#### Collected data

+ + + + +

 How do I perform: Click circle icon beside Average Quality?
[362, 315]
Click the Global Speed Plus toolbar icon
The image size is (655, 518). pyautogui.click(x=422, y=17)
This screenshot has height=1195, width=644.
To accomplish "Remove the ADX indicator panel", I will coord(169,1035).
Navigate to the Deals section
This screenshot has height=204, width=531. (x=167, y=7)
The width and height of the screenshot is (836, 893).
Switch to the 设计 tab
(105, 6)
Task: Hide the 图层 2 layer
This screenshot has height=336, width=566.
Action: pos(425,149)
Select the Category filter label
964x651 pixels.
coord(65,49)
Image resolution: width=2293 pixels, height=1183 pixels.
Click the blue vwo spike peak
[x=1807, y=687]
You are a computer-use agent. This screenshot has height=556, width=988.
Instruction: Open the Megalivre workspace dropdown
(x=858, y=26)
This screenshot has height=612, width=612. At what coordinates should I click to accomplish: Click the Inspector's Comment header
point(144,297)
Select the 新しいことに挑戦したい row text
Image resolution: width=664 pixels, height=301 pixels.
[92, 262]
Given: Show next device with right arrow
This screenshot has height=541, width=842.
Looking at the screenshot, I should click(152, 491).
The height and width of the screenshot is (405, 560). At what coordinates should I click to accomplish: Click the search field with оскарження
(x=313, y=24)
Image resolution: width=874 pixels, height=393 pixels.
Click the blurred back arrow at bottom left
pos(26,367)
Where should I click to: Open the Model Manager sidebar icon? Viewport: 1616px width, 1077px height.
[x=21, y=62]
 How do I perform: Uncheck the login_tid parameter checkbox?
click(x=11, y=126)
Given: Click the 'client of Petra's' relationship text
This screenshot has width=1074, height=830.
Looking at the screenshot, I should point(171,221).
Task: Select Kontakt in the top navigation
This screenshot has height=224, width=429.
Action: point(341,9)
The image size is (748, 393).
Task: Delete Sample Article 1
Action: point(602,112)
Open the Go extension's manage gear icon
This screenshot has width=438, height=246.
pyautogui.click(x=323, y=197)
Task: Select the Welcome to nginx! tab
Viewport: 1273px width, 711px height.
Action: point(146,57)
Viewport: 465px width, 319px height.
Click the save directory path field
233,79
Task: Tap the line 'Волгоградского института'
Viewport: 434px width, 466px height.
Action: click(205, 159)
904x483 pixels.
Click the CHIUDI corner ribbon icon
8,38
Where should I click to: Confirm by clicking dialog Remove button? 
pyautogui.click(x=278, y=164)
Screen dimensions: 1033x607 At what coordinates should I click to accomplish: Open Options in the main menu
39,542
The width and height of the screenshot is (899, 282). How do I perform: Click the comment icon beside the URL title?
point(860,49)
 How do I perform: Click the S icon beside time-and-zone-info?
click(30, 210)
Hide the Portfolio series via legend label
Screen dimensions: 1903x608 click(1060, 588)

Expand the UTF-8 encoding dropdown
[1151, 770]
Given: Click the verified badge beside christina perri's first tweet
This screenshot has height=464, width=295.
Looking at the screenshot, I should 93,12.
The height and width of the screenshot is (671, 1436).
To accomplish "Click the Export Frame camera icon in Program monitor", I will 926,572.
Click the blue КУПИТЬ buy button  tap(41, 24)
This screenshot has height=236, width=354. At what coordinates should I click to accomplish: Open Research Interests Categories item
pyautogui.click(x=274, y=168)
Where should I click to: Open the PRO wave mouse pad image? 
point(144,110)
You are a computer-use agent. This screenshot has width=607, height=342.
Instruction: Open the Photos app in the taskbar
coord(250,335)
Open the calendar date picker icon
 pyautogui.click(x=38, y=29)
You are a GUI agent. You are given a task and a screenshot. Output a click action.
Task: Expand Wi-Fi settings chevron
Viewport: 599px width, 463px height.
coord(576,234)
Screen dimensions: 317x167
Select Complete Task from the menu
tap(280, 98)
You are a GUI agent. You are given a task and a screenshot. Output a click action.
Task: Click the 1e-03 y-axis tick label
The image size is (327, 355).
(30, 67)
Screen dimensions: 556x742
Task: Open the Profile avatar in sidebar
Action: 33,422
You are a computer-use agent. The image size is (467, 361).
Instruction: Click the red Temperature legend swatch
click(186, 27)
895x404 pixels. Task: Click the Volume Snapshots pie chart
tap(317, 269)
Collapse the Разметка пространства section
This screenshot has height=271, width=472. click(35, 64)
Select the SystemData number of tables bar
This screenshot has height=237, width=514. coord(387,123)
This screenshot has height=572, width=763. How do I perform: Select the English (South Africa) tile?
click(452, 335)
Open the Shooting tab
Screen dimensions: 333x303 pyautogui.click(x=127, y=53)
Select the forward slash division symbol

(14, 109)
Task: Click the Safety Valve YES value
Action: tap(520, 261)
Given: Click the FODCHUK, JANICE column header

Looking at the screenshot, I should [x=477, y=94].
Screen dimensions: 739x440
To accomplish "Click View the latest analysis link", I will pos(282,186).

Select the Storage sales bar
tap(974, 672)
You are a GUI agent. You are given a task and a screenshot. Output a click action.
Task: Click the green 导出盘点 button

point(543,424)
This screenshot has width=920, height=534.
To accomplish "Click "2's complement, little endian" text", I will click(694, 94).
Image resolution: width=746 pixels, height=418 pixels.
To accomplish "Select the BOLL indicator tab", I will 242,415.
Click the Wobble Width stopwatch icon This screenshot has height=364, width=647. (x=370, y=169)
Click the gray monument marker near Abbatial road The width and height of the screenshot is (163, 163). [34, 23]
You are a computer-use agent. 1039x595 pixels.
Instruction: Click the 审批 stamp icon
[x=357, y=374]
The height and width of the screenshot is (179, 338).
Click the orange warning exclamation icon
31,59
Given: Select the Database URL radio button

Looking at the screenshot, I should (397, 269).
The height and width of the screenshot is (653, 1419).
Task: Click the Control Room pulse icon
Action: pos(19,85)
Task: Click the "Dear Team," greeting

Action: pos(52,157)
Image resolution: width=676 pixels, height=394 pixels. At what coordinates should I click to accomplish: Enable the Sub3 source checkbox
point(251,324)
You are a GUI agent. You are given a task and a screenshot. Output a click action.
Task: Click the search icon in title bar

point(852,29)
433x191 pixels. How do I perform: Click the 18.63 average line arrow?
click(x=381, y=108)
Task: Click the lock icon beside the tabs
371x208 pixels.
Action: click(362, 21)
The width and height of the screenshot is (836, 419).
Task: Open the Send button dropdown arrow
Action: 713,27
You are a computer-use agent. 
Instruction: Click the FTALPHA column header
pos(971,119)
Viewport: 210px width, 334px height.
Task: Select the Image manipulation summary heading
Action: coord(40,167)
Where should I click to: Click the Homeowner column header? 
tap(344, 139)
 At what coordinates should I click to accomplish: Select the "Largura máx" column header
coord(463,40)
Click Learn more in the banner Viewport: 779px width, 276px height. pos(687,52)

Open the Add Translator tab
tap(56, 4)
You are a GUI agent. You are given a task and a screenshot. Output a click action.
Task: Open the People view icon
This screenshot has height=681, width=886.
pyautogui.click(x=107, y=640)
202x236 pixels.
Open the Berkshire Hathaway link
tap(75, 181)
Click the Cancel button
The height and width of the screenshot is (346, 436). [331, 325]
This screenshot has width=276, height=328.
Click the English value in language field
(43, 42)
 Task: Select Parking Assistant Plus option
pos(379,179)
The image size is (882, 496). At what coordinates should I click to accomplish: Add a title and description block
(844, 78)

+ + + + +

#### Prompt
Write out the data above once more, exactly as it stands.

#### Answer space
 How do I perform: Click circle icon beside Average Quality?
[362, 315]
Click the Global Speed Plus toolbar icon
The image size is (655, 518). pyautogui.click(x=422, y=17)
This screenshot has height=1195, width=644.
To accomplish "Remove the ADX indicator panel", I will coord(169,1035).
Navigate to the Deals section
This screenshot has height=204, width=531. (x=167, y=7)
The width and height of the screenshot is (836, 893).
Switch to the 设计 tab
(105, 6)
Task: Hide the 图层 2 layer
This screenshot has height=336, width=566.
Action: pos(425,149)
Select the Category filter label
964x651 pixels.
coord(65,49)
Image resolution: width=2293 pixels, height=1183 pixels.
Click the blue vwo spike peak
[x=1807, y=687]
You are a computer-use agent. This screenshot has height=556, width=988.
Instruction: Open the Megalivre workspace dropdown
(x=858, y=26)
This screenshot has height=612, width=612. At what coordinates should I click to accomplish: Click the Inspector's Comment header
point(144,297)
Select the 新しいことに挑戦したい row text
Image resolution: width=664 pixels, height=301 pixels.
[92, 262]
Given: Show next device with right arrow
This screenshot has height=541, width=842.
Looking at the screenshot, I should click(152, 491).
The height and width of the screenshot is (405, 560). At what coordinates should I click to accomplish: Click the search field with оскарження
(x=313, y=24)
Image resolution: width=874 pixels, height=393 pixels.
Click the blurred back arrow at bottom left
pos(26,367)
Where should I click to: Open the Model Manager sidebar icon? Viewport: 1616px width, 1077px height.
[x=21, y=62]
 How do I perform: Uncheck the login_tid parameter checkbox?
click(x=11, y=126)
Given: Click the 'client of Petra's' relationship text
This screenshot has width=1074, height=830.
Looking at the screenshot, I should point(171,221).
Task: Select Kontakt in the top navigation
This screenshot has height=224, width=429.
Action: point(341,9)
The image size is (748, 393).
Task: Delete Sample Article 1
Action: point(602,112)
Open the Go extension's manage gear icon
This screenshot has width=438, height=246.
pyautogui.click(x=323, y=197)
Task: Select the Welcome to nginx! tab
Viewport: 1273px width, 711px height.
Action: point(146,57)
Viewport: 465px width, 319px height.
Click the save directory path field
233,79
Task: Tap the line 'Волгоградского института'
Viewport: 434px width, 466px height.
Action: click(205, 159)
904x483 pixels.
Click the CHIUDI corner ribbon icon
8,38
Where should I click to: Confirm by clicking dialog Remove button? 
pyautogui.click(x=278, y=164)
Screen dimensions: 1033x607 At what coordinates should I click to accomplish: Open Options in the main menu
39,542
The width and height of the screenshot is (899, 282). How do I perform: Click the comment icon beside the URL title?
point(860,49)
 How do I perform: Click the S icon beside time-and-zone-info?
click(30, 210)
Hide the Portfolio series via legend label
Screen dimensions: 1903x608 click(1060, 588)

Expand the UTF-8 encoding dropdown
[1151, 770]
Given: Click the verified badge beside christina perri's first tweet
This screenshot has height=464, width=295.
Looking at the screenshot, I should 93,12.
The height and width of the screenshot is (671, 1436).
To accomplish "Click the Export Frame camera icon in Program monitor", I will 926,572.
Click the blue КУПИТЬ buy button  tap(41, 24)
This screenshot has height=236, width=354. At what coordinates should I click to accomplish: Open Research Interests Categories item
pyautogui.click(x=274, y=168)
Where should I click to: Open the PRO wave mouse pad image? 
point(144,110)
You are a computer-use agent. This screenshot has width=607, height=342.
Instruction: Open the Photos app in the taskbar
coord(250,335)
Open the calendar date picker icon
 pyautogui.click(x=38, y=29)
You are a GUI agent. You are given a task and a screenshot. Output a click action.
Task: Expand Wi-Fi settings chevron
Viewport: 599px width, 463px height.
coord(576,234)
Screen dimensions: 317x167
Select Complete Task from the menu
tap(280, 98)
You are a GUI agent. You are given a task and a screenshot. Output a click action.
Task: Click the 1e-03 y-axis tick label
The image size is (327, 355).
(30, 67)
Screen dimensions: 556x742
Task: Open the Profile avatar in sidebar
Action: 33,422
You are a computer-use agent. The image size is (467, 361).
Instruction: Click the red Temperature legend swatch
click(186, 27)
895x404 pixels. Task: Click the Volume Snapshots pie chart
tap(317, 269)
Collapse the Разметка пространства section
This screenshot has height=271, width=472. click(35, 64)
Select the SystemData number of tables bar
This screenshot has height=237, width=514. coord(387,123)
This screenshot has height=572, width=763. How do I perform: Select the English (South Africa) tile?
click(452, 335)
Open the Shooting tab
Screen dimensions: 333x303 pyautogui.click(x=127, y=53)
Select the forward slash division symbol

(14, 109)
Task: Click the Safety Valve YES value
Action: tap(520, 261)
Given: Click the FODCHUK, JANICE column header

Looking at the screenshot, I should [x=477, y=94].
Screen dimensions: 739x440
To accomplish "Click View the latest analysis link", I will pos(282,186).

Select the Storage sales bar
tap(974, 672)
You are a GUI agent. You are given a task and a screenshot. Output a click action.
Task: Click the green 导出盘点 button

point(543,424)
This screenshot has width=920, height=534.
To accomplish "Click "2's complement, little endian" text", I will click(694, 94).
Image resolution: width=746 pixels, height=418 pixels.
To accomplish "Select the BOLL indicator tab", I will 242,415.
Click the Wobble Width stopwatch icon This screenshot has height=364, width=647. (x=370, y=169)
Click the gray monument marker near Abbatial road The width and height of the screenshot is (163, 163). [34, 23]
You are a computer-use agent. 1039x595 pixels.
Instruction: Click the 审批 stamp icon
[x=357, y=374]
The height and width of the screenshot is (179, 338).
Click the orange warning exclamation icon
31,59
Given: Select the Database URL radio button

Looking at the screenshot, I should (397, 269).
The height and width of the screenshot is (653, 1419).
Task: Click the Control Room pulse icon
Action: pos(19,85)
Task: Click the "Dear Team," greeting

Action: pos(52,157)
Image resolution: width=676 pixels, height=394 pixels. At what coordinates should I click to accomplish: Enable the Sub3 source checkbox
point(251,324)
You are a GUI agent. You are given a task and a screenshot. Output a click action.
Task: Click the search icon in title bar

point(852,29)
433x191 pixels. How do I perform: Click the 18.63 average line arrow?
click(x=381, y=108)
Task: Click the lock icon beside the tabs
371x208 pixels.
Action: click(362, 21)
The width and height of the screenshot is (836, 419).
Task: Open the Send button dropdown arrow
Action: 713,27
You are a computer-use agent. 
Instruction: Click the FTALPHA column header
pos(971,119)
Viewport: 210px width, 334px height.
Task: Select the Image manipulation summary heading
Action: coord(40,167)
Where should I click to: Click the Homeowner column header? 
tap(344, 139)
 At what coordinates should I click to accomplish: Select the "Largura máx" column header
coord(463,40)
Click Learn more in the banner Viewport: 779px width, 276px height. pos(687,52)

Open the Add Translator tab
tap(56, 4)
You are a GUI agent. You are given a task and a screenshot. Output a click action.
Task: Open the People view icon
This screenshot has height=681, width=886.
pyautogui.click(x=107, y=640)
202x236 pixels.
Open the Berkshire Hathaway link
tap(75, 181)
Click the Cancel button
The height and width of the screenshot is (346, 436). [331, 325]
This screenshot has width=276, height=328.
Click the English value in language field
(43, 42)
 Task: Select Parking Assistant Plus option
pos(379,179)
The image size is (882, 496). At what coordinates should I click to accomplish: Add a title and description block
(844, 78)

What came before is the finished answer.